Deception exists in all aspects of life and is particularly evident on the Web. Deception includes child sexual predators grooming victims online, medical news headlines with little medical evidence or scientific rigour, individuals claiming others? work as their own, and systematic deception of company shareholders and institutional investors leading to corporate collapses.
This thesis explores the potential for automatic detection of deception. We investigate the nature of deception and the related cues, focusing in particular on Verbal Cues, and concluding that they cannot be readily generalised. We demonstrate how deception-specific features, based on sound hypotheses, can overcome related limitations by presenting approaches for three different examples of deception ? namely Child Sexual Predator Detection (SPD), Authorship Identification (AI) and Intrinsic Plagiarism Detection (IPD). We further show how our approaches result in competitive levels of reliability.
For SPD we develop our approach largely based on the commonality of requests for key personal information. To address AI, we introduce approaches based on a frequency-mean-variance and a frequency-only framework in order to detect strong associations between co-occurring patterns of a limited number of stopwords. Our IPD approaches are based on simple commonality of words at document level and usage of proper nouns; document sections lacking commonality can be identified as plagiarised.

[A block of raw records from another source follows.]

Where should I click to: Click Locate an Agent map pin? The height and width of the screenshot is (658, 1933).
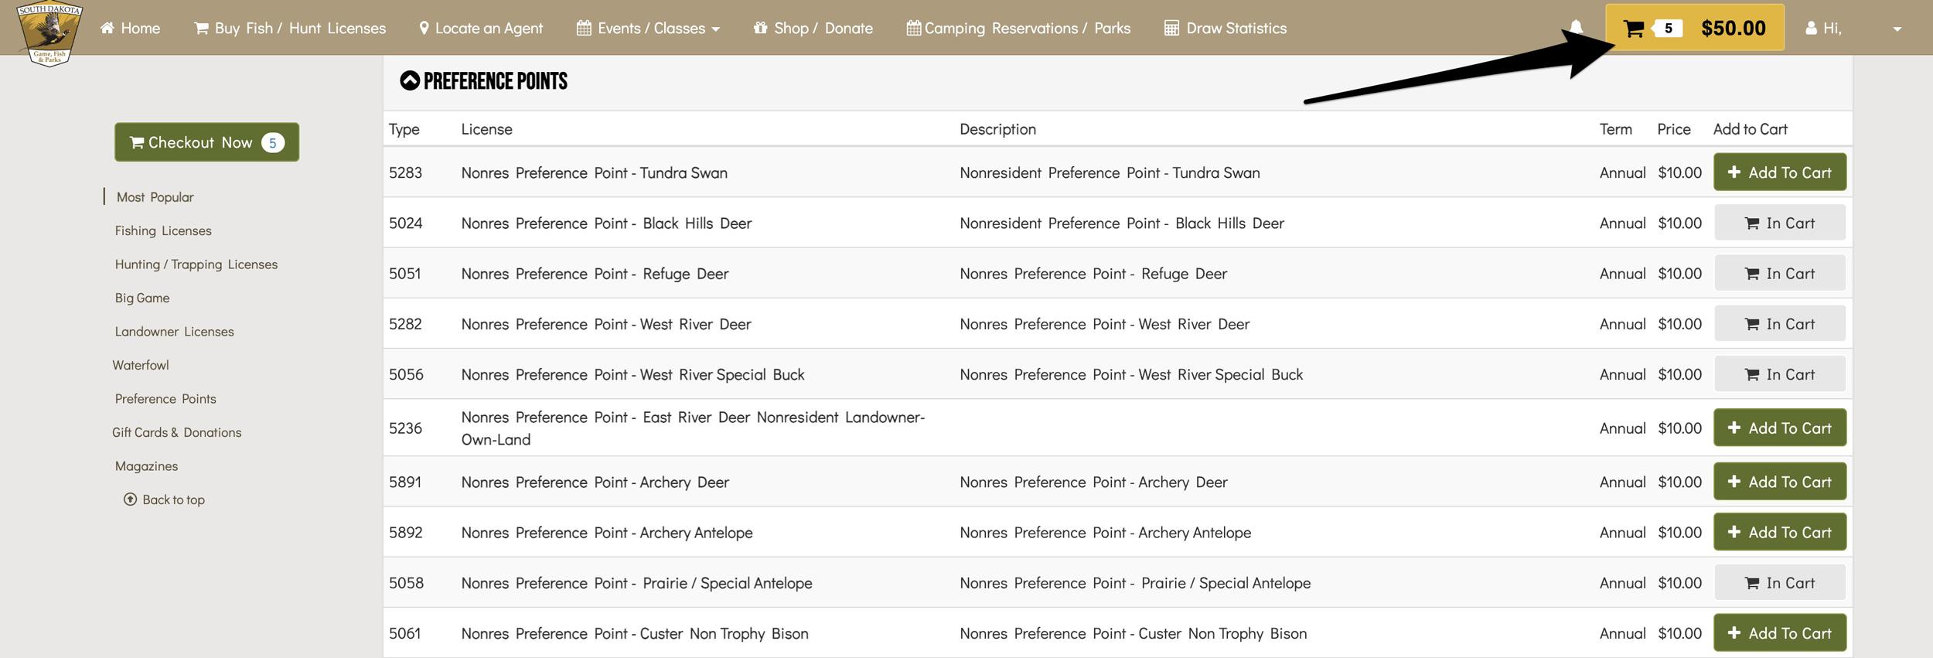[424, 29]
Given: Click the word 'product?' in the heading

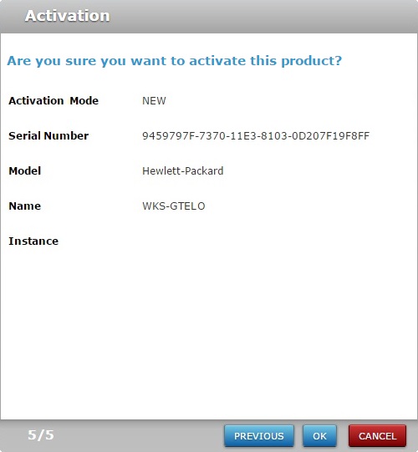Looking at the screenshot, I should [312, 61].
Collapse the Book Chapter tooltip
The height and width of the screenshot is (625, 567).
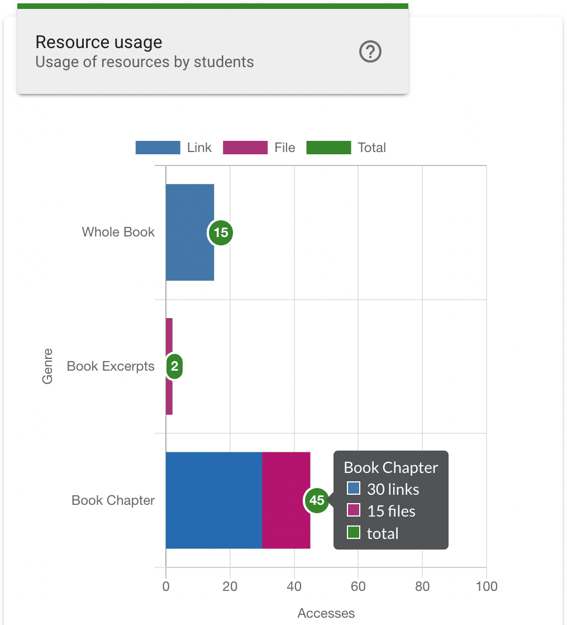[390, 467]
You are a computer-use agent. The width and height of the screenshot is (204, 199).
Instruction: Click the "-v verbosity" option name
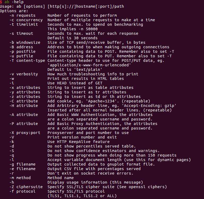point(24,74)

The frameworks of the International Workshop on Uncovering Plagiarism, Authorship, and Social Software Misuse (PAN) competitions provided an independent evaluation of the approaches. The SPD approach obtained an F1 score of 0.48. F1 scores of 0.47, 0.53 and 0.57 were achieved in AI tasks for PAN2012, 2013 and 2014 respectively. IPD yielded an overall accuracy of 91%. Through post-competition adaptations we also show how to improve the approaches and the scores and demonstrate the importance of suitable datasets and how most approaches are not easily transferable between various types of deception.